Canada’s cancer research funders invest approximately $500 million annually, and this figure has remained largely unchanged over the past decade in line with the state of overall research investment in Canada (excluding private sector).
This amount represents two percent of the overall annual cost of cancer to the Canadian economy, estimated at $37.7 billion in 2024, with 20 percent or $7.5 billion in costs being carried by patients and their families.
The Canadian Cancer Research Alliance (CCRA), tracks investments in the cancer research ecosystem in Canada. Our analysis of CCRA studies has demonstrated that cancer research funders have concentrated their investments in early-stage research. This, combined with the very high costs related to biologics development, has created a funding and expertise gap between traditional Government/NGO supported research and the biotech/pharmaceutical industry – preventing the transfer of novel biotherapies based on Canadian research out of Canadian labs.
The result? Canadian-made discoveries typically move up the value chain in the U.S. or elsewhere. We do not reap the economic benefit from Canada’s cancer research investments and many Canadian patients don’t benefit from early access to novel biotherapeutics via clinical trials.
The numbers tell the story: while Canada is able to capture four percent of global clinical trials and is the G7 leader in clinical trial productivity (number of trials/population), we are still unable to translate our own discoveries into innovations.
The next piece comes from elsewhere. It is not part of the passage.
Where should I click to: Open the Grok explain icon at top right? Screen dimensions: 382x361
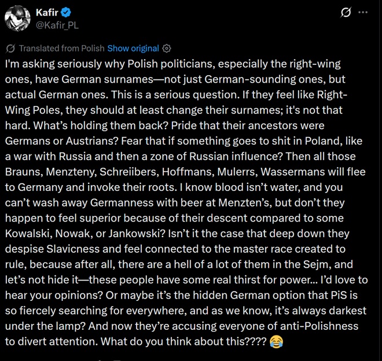click(x=346, y=12)
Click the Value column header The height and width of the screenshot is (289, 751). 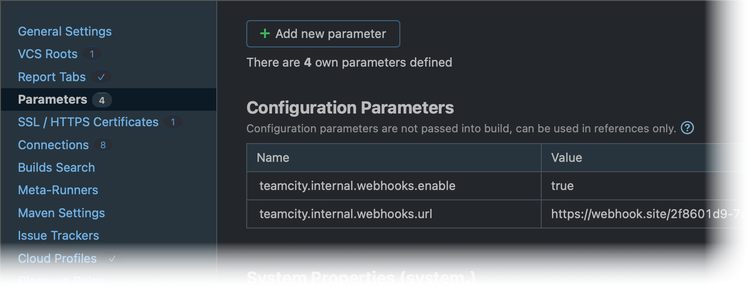[567, 158]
Only four percent of all cancer immunotherapy trials in Canada are based on home-grown innovation. Remarkably, this represents a substantial improvement over past data – less than one percent of cancer immunotherapy trials were based on Canadian innovation from 2002 to 2015.
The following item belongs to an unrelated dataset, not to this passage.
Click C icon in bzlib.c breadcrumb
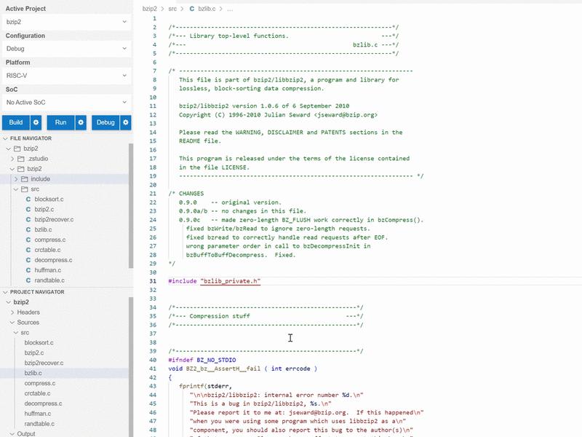 pyautogui.click(x=192, y=9)
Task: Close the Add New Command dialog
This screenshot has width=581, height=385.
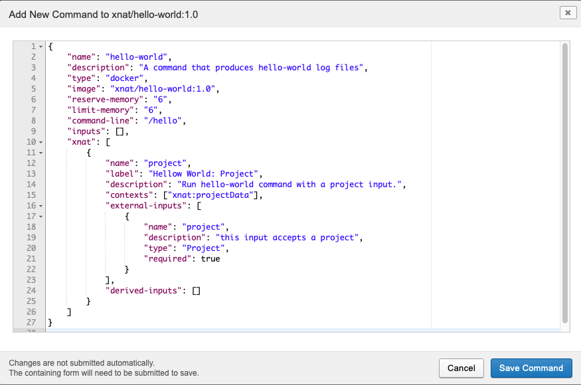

Canada needs a whole-of-ecosystem funding approach
Amid this, BioCanRx, Canada's Immunotherapy Network, has emerged as a leader in translating cutting-edge cancer immunotherapies from research to clinical trials. Our work has already led to life-saving treatments like the made-in-Canada CAR T-cell therapy, which has transformed lives across the nation.
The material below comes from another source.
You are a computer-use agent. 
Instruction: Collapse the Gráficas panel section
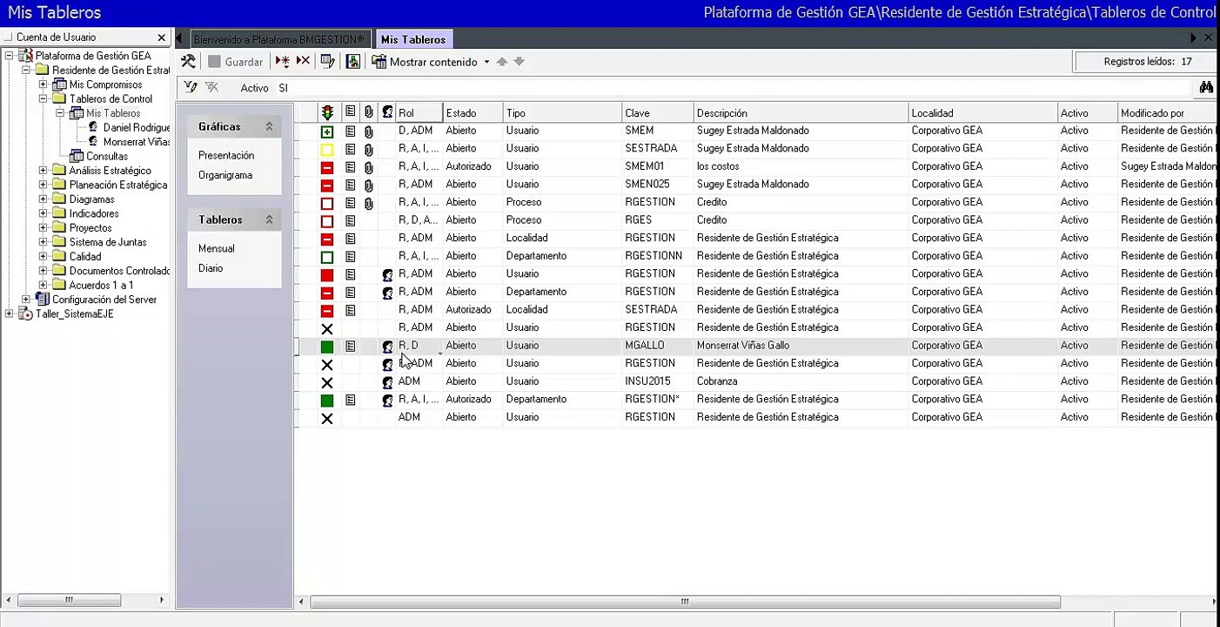(269, 126)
We are also moving the needle on our home-grown clinical trial performance. Since our inception in 2015, 41 percent of cancer immunotherapy trials are directly attributable to our translational research program.
The impact of BioCanRx in Canadian immunotherapy for cancer research demonstrates the benefits of adopting a whole-of-ecosystem approach in Canada, funding the entire health research continuum, including translational research. This approach is crucial not only for responding to future health crises but for capitalizing on our scientific discoveries.
The recent $38 million funding from the federal government’s Strategic Science Fund to BioCanRx is a step in the right direction. However, more substantial and sustained investments in other areas of the life sciences sector are needed to support the translation of research into widespread clinical practice thereby benefiting patients and maintaining Canada's competitive edge in the global bioscience economy.
The COVID-19 pandemic demonstrated the Canadian life sciences sector's critical role in both health and economic well-being and the need to continue rebuilding.
Organizations like BioCanRx exemplify the potential of coordinated efforts to drive economic and health benefits. Expanding this model to other research areas can, and will, enhance the productivity and innovation of Canada's health research sector. Increased collaboration among stakeholders – scientists, clinicians, academic institutions, NGOs and industry partners – is vital for a competitive bioeconomy.
For Canada to continue to grow and benefit from life science innovations, we need to change culture around funding translational research and push for greater investment so that it becomes the norm, not the exception.
It is only by taking more shots on the net that Canada can begin to build the rich life sciences sector that Canadians deserve and expect, improving the lives of citizens while boosting Canada’s global economic competitiveness.